> [Problem requirements]
Every line of the entries below from the one containing "Instruction: Open the http://halepringle.com" to the one containing "Given: Select size 18-24M option", both ends included, must be written out exactly. No other line belongs in the answer.

Data under study below:

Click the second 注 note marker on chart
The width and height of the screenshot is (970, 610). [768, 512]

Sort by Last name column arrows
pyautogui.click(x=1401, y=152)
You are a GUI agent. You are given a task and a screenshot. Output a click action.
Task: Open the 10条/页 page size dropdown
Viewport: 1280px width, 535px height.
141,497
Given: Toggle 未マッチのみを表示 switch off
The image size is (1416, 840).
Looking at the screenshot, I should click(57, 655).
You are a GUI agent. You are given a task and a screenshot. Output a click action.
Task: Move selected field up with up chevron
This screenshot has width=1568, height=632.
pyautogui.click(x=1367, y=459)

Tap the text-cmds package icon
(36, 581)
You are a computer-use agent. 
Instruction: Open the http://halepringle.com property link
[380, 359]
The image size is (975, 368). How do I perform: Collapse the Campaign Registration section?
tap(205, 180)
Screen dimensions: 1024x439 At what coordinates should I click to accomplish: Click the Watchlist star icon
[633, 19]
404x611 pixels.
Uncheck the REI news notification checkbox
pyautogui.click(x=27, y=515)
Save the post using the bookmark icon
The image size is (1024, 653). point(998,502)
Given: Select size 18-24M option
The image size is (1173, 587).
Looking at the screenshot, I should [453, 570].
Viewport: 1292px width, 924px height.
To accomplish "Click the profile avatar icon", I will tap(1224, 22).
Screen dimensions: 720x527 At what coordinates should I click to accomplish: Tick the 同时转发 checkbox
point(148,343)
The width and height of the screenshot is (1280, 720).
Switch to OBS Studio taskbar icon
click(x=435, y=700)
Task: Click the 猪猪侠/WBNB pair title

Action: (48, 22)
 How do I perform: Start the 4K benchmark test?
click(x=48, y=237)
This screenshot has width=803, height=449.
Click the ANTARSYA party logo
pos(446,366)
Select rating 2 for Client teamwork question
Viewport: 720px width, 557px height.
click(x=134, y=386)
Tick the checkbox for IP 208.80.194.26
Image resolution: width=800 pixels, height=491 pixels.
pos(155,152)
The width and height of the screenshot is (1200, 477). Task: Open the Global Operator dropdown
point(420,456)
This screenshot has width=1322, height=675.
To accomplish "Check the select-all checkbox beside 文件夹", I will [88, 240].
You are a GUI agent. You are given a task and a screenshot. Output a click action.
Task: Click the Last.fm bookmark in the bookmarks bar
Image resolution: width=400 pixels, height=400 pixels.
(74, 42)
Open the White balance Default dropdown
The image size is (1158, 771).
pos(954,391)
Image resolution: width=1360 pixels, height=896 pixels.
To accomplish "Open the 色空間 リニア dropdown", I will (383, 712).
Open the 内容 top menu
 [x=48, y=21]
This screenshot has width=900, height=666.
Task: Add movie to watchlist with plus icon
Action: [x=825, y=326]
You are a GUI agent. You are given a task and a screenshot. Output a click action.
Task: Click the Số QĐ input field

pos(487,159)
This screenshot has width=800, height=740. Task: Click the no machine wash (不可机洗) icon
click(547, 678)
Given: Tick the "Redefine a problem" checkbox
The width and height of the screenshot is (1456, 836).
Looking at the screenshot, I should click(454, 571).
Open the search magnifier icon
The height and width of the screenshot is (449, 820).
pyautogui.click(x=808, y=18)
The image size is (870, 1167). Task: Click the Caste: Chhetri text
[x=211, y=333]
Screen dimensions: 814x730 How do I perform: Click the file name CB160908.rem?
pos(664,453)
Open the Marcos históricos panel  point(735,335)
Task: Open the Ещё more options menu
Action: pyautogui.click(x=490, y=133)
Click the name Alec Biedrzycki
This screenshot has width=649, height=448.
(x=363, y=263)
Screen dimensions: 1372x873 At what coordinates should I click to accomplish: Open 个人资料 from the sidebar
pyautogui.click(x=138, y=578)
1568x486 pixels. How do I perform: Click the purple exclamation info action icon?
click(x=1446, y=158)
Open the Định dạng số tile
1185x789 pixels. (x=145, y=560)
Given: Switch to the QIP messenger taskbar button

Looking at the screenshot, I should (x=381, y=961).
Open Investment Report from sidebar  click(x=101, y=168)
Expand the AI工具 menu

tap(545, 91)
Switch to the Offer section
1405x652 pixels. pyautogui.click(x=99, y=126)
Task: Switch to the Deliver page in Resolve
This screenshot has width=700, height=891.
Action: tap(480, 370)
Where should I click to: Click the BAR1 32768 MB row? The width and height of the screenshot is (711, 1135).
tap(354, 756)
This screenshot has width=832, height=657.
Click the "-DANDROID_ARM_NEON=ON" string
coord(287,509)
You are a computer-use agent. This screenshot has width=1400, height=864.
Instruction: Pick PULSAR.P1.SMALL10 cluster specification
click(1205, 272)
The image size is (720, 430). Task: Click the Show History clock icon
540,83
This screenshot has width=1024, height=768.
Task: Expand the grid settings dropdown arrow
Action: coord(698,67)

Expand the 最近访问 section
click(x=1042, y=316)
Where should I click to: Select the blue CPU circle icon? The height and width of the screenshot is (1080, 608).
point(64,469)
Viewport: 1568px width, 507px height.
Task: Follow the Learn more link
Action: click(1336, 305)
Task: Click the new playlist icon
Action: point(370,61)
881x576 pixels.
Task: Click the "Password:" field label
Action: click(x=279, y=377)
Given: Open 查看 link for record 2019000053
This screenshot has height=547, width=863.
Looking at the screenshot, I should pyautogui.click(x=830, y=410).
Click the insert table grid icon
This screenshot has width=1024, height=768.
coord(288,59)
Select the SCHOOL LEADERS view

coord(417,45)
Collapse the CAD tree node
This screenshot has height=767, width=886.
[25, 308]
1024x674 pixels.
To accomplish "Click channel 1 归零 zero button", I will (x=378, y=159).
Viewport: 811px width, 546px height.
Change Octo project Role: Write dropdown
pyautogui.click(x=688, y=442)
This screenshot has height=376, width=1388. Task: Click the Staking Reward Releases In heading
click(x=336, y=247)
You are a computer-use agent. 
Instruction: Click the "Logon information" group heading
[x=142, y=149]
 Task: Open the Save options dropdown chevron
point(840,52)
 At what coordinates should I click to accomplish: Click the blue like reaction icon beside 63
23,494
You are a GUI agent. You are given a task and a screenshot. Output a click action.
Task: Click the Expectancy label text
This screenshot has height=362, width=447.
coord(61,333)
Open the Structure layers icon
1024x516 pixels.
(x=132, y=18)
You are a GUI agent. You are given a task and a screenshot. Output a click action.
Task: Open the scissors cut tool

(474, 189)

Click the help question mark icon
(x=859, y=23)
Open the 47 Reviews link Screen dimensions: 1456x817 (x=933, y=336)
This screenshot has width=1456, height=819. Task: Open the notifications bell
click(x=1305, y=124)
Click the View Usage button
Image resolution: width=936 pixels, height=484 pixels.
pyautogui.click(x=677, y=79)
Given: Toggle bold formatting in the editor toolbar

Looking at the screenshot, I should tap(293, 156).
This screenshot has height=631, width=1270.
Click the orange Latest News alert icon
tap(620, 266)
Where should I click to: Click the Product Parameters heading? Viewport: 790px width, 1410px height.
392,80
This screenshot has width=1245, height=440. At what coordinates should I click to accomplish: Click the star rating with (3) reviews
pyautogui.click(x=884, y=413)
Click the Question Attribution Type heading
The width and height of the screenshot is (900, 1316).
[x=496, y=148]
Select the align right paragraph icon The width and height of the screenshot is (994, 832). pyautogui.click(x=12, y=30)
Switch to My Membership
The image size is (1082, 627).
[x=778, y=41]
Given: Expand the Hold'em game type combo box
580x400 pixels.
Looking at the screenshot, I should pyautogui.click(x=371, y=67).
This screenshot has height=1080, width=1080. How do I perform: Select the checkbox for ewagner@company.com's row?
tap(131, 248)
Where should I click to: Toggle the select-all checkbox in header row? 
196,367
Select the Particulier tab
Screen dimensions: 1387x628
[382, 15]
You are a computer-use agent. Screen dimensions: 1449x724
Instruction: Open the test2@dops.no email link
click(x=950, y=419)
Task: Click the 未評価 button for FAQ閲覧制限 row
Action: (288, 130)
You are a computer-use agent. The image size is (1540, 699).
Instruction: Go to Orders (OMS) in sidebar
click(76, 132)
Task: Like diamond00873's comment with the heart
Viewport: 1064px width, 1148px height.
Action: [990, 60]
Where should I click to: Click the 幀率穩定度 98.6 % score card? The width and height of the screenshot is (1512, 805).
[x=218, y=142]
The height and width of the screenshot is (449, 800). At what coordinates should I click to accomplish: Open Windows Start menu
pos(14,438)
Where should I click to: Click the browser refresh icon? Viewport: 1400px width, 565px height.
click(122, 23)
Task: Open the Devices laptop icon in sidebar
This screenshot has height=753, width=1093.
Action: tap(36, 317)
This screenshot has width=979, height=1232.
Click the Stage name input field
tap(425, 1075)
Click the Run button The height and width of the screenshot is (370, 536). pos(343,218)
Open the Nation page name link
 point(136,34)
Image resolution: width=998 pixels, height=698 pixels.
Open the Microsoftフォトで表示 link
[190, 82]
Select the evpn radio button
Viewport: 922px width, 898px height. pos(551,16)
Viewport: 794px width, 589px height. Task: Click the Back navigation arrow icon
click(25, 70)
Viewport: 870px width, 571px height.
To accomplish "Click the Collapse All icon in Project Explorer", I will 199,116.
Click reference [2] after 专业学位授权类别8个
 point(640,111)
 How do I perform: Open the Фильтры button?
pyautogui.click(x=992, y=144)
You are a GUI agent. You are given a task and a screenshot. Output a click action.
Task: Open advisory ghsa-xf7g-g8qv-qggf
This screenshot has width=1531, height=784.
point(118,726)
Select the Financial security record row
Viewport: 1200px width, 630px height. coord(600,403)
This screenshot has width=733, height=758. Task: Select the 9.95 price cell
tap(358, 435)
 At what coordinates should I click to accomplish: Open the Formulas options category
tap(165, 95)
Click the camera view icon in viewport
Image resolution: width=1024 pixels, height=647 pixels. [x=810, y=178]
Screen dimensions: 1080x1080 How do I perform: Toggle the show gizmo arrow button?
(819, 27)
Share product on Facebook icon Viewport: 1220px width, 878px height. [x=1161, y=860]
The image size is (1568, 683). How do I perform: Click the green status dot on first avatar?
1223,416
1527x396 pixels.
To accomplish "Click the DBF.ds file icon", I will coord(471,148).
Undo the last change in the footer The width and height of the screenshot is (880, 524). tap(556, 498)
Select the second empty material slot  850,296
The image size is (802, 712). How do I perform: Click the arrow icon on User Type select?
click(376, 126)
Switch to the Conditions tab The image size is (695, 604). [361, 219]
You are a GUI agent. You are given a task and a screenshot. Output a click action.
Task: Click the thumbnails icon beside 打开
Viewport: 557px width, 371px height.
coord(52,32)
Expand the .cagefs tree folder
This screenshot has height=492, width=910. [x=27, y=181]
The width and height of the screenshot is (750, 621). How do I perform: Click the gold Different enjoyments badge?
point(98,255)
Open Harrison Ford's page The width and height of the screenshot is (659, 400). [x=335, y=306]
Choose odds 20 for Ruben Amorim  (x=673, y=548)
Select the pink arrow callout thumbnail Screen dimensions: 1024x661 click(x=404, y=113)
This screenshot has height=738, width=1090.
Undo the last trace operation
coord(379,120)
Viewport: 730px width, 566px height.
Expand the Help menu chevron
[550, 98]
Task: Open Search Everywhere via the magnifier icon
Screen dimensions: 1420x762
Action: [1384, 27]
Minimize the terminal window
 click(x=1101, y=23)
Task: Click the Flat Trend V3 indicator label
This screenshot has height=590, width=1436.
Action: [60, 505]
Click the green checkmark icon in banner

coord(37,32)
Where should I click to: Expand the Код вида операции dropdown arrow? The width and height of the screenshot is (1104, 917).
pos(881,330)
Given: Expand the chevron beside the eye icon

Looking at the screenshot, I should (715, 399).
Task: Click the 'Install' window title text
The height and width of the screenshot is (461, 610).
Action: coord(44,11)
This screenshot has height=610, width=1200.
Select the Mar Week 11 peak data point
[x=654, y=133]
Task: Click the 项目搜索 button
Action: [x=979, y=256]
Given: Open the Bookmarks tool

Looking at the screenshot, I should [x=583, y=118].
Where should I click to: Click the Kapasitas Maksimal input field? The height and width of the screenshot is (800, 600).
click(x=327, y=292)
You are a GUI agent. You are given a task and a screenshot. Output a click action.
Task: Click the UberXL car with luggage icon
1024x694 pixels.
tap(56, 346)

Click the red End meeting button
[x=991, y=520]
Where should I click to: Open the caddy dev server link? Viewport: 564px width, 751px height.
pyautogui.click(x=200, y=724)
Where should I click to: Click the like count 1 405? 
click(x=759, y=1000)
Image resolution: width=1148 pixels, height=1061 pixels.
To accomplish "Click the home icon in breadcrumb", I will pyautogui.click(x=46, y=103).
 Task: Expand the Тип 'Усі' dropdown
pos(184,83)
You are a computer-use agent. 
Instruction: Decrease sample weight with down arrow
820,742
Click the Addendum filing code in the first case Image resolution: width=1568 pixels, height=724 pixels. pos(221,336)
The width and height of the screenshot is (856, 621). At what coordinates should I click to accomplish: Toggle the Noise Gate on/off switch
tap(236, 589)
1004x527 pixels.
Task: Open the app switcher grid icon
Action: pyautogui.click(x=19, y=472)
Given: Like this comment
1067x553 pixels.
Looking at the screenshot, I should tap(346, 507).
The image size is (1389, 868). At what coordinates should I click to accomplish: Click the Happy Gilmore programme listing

End of Data under study.

> [Final answer]
Instruction: Open the http://halepringle.com property link
[380, 359]
The image size is (975, 368). How do I perform: Collapse the Campaign Registration section?
tap(205, 180)
Screen dimensions: 1024x439 At what coordinates should I click to accomplish: Click the Watchlist star icon
[633, 19]
404x611 pixels.
Uncheck the REI news notification checkbox
pyautogui.click(x=27, y=515)
Save the post using the bookmark icon
The image size is (1024, 653). point(998,502)
Given: Select size 18-24M option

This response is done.